+++ LISTED ENTRIES +++

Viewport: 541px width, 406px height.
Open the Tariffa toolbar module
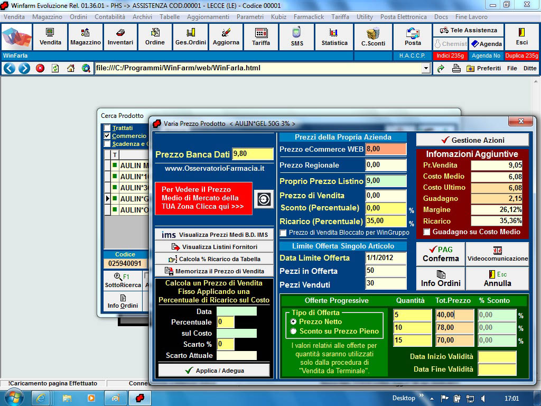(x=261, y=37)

+++
+++ LISTED ENTRIES +++

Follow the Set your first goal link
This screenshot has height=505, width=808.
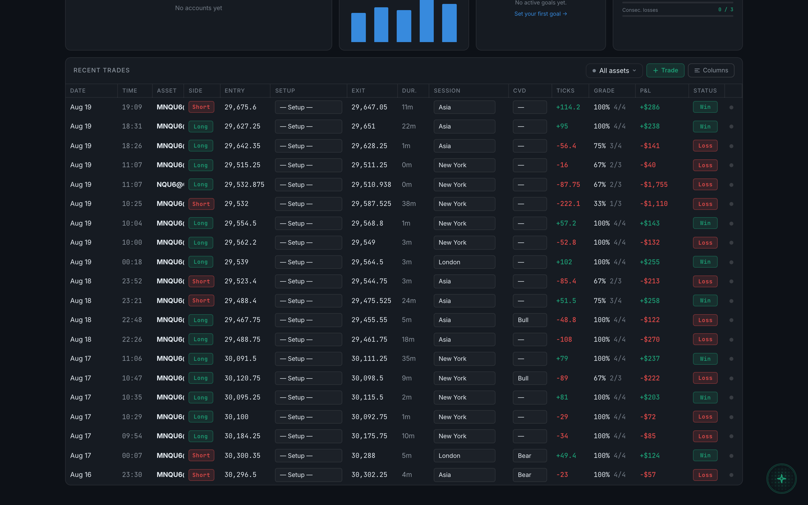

+++
+++ LISTED ENTRIES +++

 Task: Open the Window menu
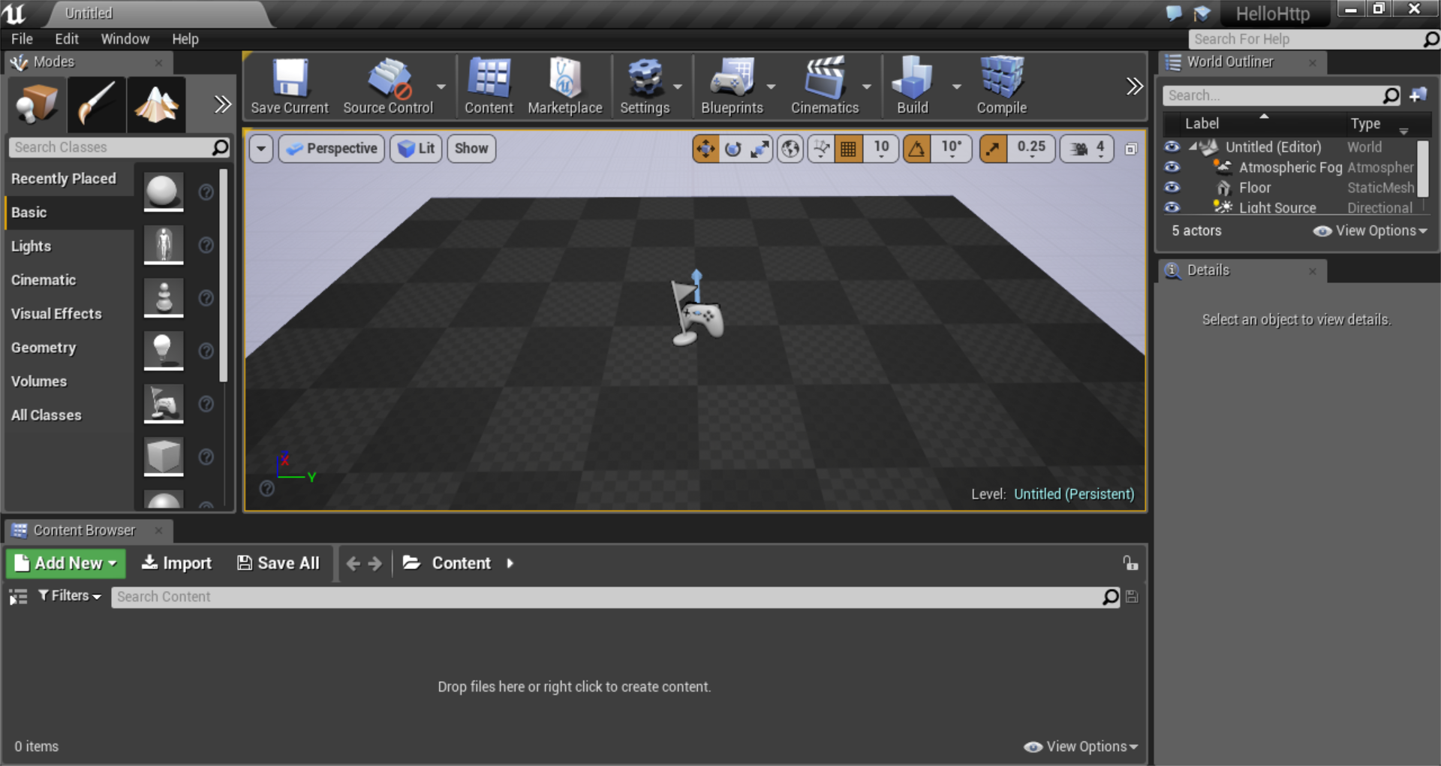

+++

§ AIM OF THE EXERCISE: Which lines above hold the string "height"? Copy every one of them.

§ EXERCISE ANSWER:
Viewport: 541px width, 406px height.
This screenshot has height=505, width=808.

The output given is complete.